Ce n’est pas sans une sérieuse et légitime appréhension que, depuis un quart de siècle, la partie industrielle et commerçante de la population des États-Unis voit s’ouvrir tous les quatre ans une campagne présidentielle et surgir une crise politique. Ces appréhensions s’accroissent en raison directe de l’importance des questions soulevées, de la durée de la campagne qui absorbe virtuellement près de six mois, de l’influence désastreuse qu’elle exerce sur le commerce et l’industrie, ainsi que sur les transactions de toute nature. À mesure que le pays se peuple et s’enrichit, qu’il se développe et grandit, le nombre des fonctions rétribuées s’accroît et, avec lui, l’importance du butin à se partager. L’armée des politiciens grossit démesurément et le niveau moral baisse. La politique devient une industrie, et la corruption s’étend.

Mais, surtout, les intérêts matériels souffrent et, sur ce point, le Yankee n’entend pas raillerie. Il n’est pas homme à récriminer contre les pertes qu’il subit du fait de ses spéculations. Prêt à beaucoup risquer pour beaucoup gagner, il est résigné à se ruiner, quitte à recommencer. Il est joueur, et gros joueur, par tempérament, mais il n’entend pas que la politique brouille systématiquement les cartes et introduise, dans ses combinaisons, un aléa sans compensation. Un temps d’arrêt régulier, à date fixe, dans toutes les branches de l’industrie, n’est pas pour lui plaire et, comme il aime à comprendre et excelle à chiffrer, il a voulu se rendre compte de ce qu’une élection présidentielle coûte à tous, de même qu’il sait ce qu’elle lui coûte en tant qu’adhérent de l’un des deux grands partis en présence.

Il a procédé à cette enquête, et les résultats qu’elle lui a donnés le font réfléchir. La presse les a centralisés, compulsés, minutieusement révisés.
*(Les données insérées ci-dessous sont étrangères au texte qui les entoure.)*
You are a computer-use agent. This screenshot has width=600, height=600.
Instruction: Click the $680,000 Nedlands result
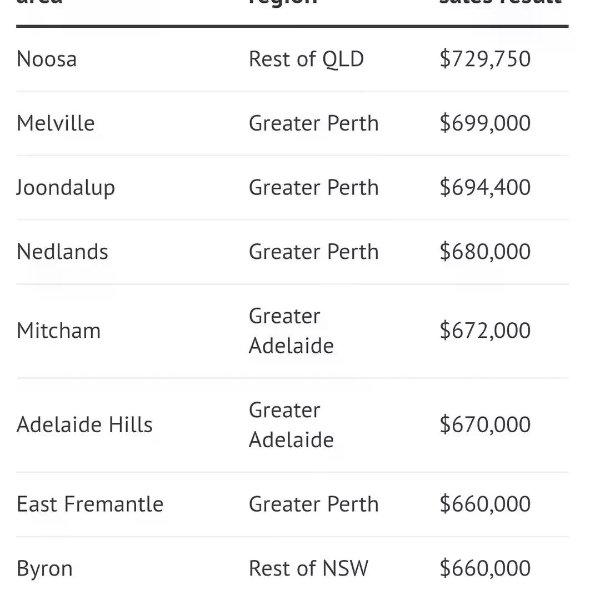click(485, 252)
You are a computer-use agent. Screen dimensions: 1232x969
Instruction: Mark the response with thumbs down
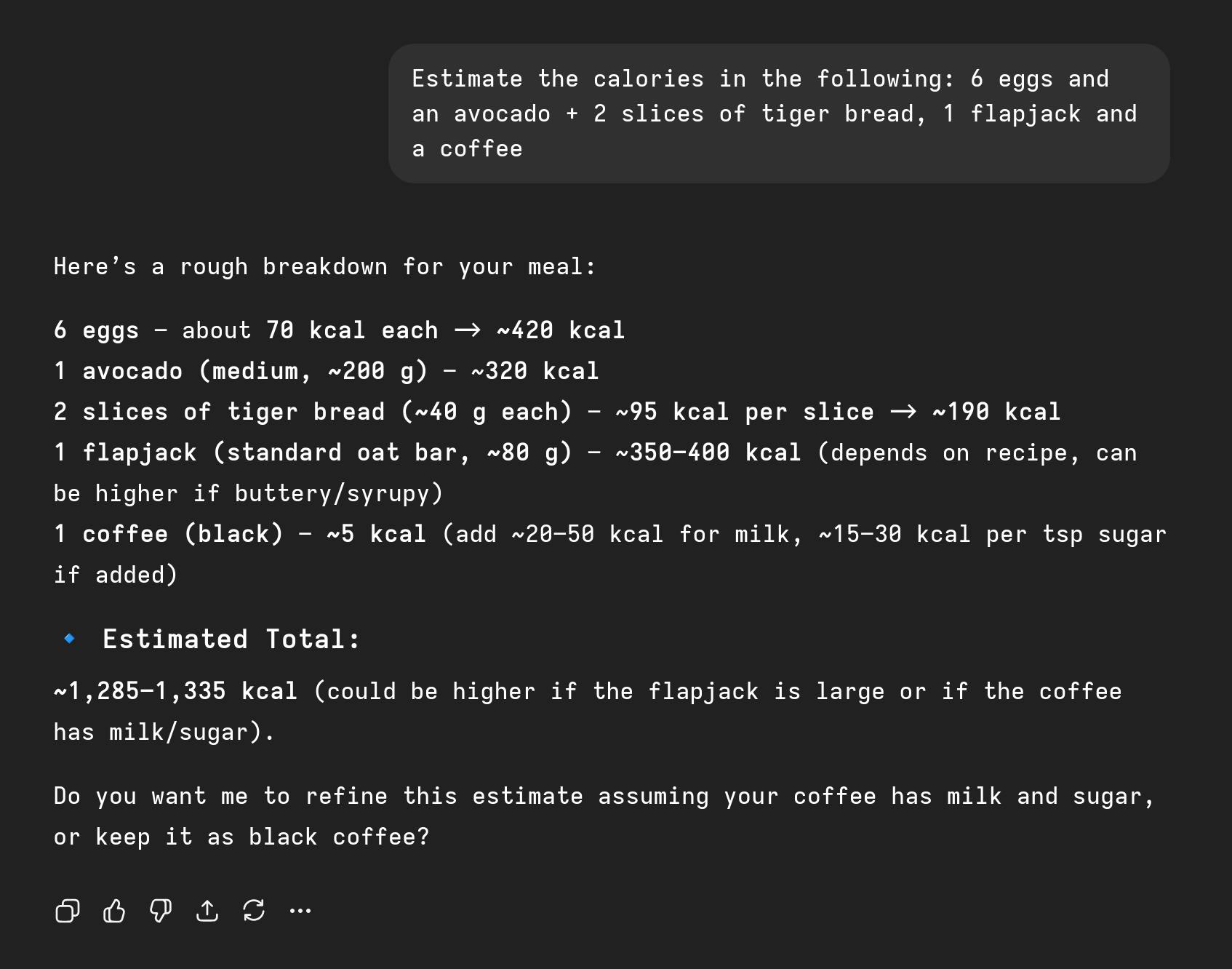(x=161, y=911)
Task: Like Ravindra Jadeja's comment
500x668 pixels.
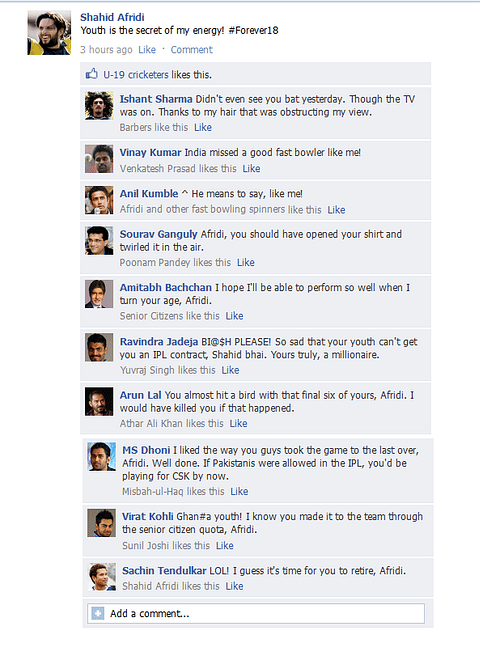Action: pos(230,370)
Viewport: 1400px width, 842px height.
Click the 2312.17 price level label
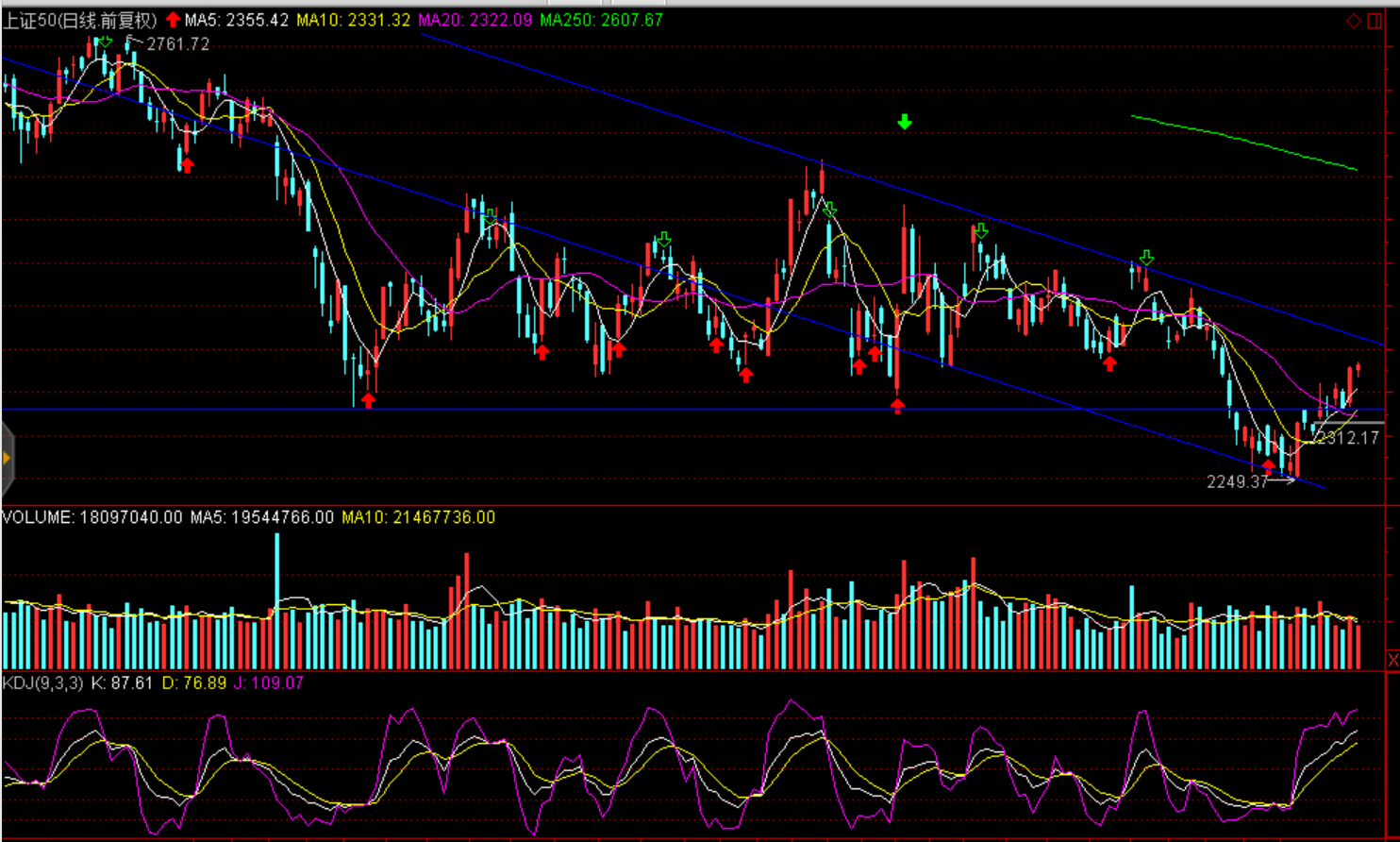click(x=1348, y=439)
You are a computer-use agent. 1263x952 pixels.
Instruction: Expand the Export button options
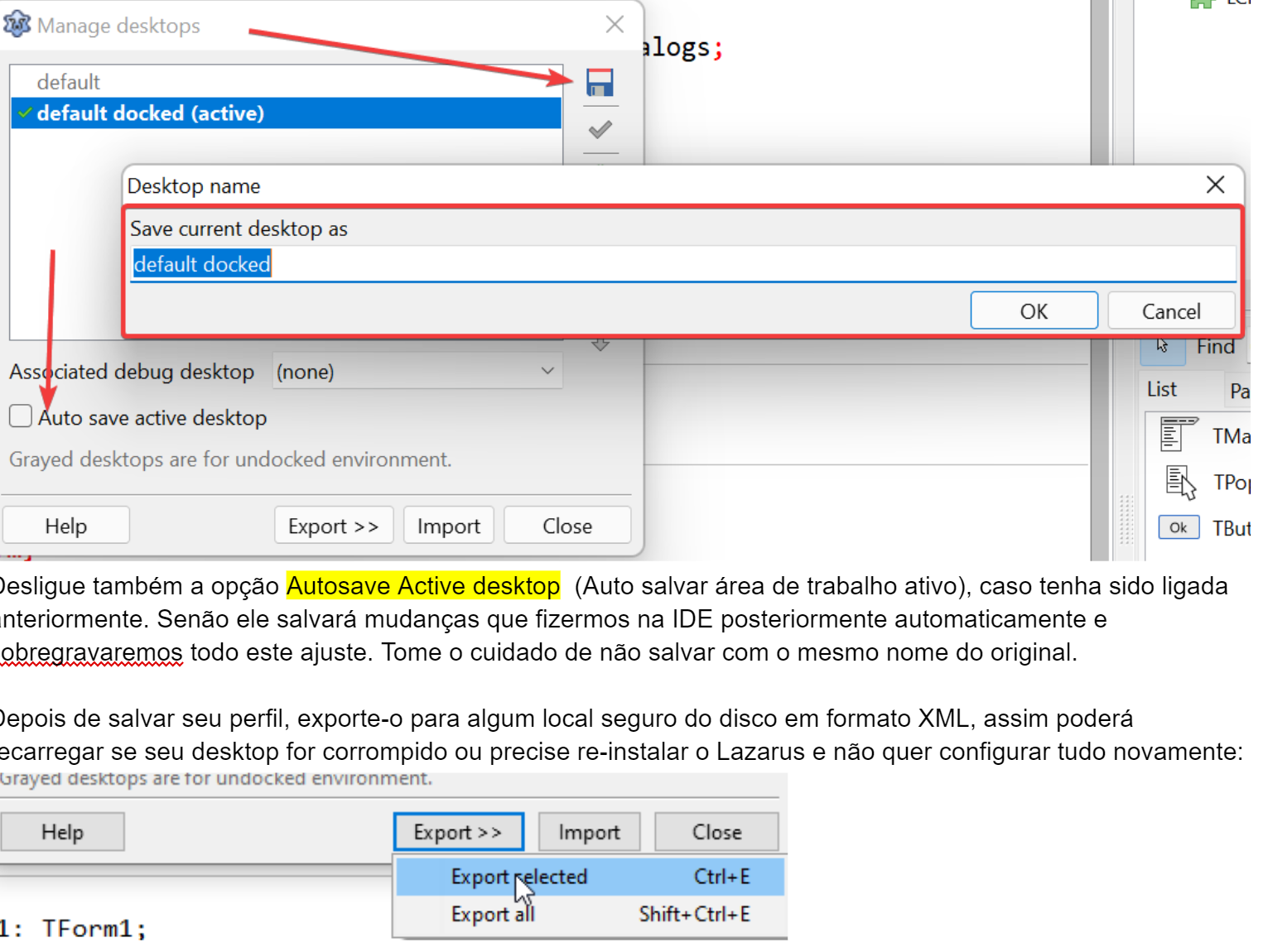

Elle a fait comparaître à sa barre les financiers les plus compétens, les banquiers les mieux renseignés, les marchands de blé de Chicago et les manufacturiers de Pittsburg, les rois de l’or et de l’argent, du fer, du sucre, du pétrole, des chemins de fer et des bateaux à vapeur, les millionnaires et les milliardaires, Andrew Carnegie et Crocke, Huntington et Armour, Sloane et Standford, Spreckels et Fair et aussi les rois de Wall-Street : Gould et Dillon, Sage, William et Sturges.

Il y a quatre années de cela. C’était au lendemain de la grande bataille électorale qui ramenait Harrison et le parti républicain au pouvoir avec une majorité de 65 votes électoraux et de 20 États contre 18, mais avec une minorité de 97,883 suffrages. La lutte avait été chaude, le résultat longtemps incertain. Pendant six mois, la vie commerciale avait été comme paralysée, les transactions ajournées, et l’on se demandait s’il ne serait pas d’une sage politique d’épargner au pays des secousses aussi rapprochées, d’étendre le terme des pouvoirs présidentiels, d’en fixer la durée à six ou sept années au lieu de quatre et de déclarer le président sortant non rééligible.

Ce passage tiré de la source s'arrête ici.